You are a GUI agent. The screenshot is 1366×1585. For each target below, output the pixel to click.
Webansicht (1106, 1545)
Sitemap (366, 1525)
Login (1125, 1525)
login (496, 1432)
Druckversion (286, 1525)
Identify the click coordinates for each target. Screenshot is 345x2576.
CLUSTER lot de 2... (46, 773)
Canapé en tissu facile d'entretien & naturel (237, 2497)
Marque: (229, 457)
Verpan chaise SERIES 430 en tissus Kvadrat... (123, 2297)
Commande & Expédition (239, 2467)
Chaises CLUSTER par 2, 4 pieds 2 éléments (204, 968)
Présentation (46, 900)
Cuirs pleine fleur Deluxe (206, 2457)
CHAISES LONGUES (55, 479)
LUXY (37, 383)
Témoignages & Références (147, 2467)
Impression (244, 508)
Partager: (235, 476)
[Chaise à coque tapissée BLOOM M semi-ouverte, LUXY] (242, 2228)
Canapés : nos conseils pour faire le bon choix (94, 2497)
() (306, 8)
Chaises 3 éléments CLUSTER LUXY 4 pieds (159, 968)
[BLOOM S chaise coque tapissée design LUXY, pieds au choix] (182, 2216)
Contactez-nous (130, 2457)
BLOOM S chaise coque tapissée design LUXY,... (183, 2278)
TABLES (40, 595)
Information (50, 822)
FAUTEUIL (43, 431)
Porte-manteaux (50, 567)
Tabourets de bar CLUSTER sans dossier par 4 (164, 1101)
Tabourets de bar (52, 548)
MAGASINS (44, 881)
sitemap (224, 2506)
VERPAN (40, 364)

==========

**TASK DIRECTIONS**
When you write out the listing, keep every line exactly as it is above.

**TASK RESULT**
You are a GUI agent. The screenshot is 1366×1585. For each target below, output the pixel to click.
Webansicht (1106, 1545)
Sitemap (366, 1525)
Login (1125, 1525)
login (496, 1432)
Druckversion (286, 1525)
Identify the click coordinates for each target. Screenshot is 345x2576.
CLUSTER lot de 2... (46, 773)
Canapé en tissu facile d'entretien & naturel (237, 2497)
Marque: (229, 457)
Verpan chaise SERIES 430 en tissus Kvadrat... (123, 2297)
Commande & Expédition (239, 2467)
Chaises CLUSTER par 2, 4 pieds 2 éléments (204, 968)
Présentation (46, 900)
Cuirs pleine fleur Deluxe (206, 2457)
CHAISES LONGUES (55, 479)
LUXY (37, 383)
Témoignages & Références (147, 2467)
Impression (244, 508)
Partager: (235, 476)
[Chaise à coque tapissée BLOOM M semi-ouverte, LUXY] (242, 2228)
Canapés : nos conseils pour faire le bon choix (94, 2497)
() (306, 8)
Chaises 3 éléments CLUSTER LUXY 4 pieds (159, 968)
[BLOOM S chaise coque tapissée design LUXY, pieds au choix] (182, 2216)
Contactez-nous (130, 2457)
BLOOM S chaise coque tapissée design LUXY,... (183, 2278)
TABLES (40, 595)
Information (50, 822)
FAUTEUIL (43, 431)
Porte-manteaux (50, 567)
Tabourets de bar CLUSTER sans dossier par 4 (164, 1101)
Tabourets de bar (52, 548)
MAGASINS (44, 881)
sitemap (224, 2506)
VERPAN (40, 364)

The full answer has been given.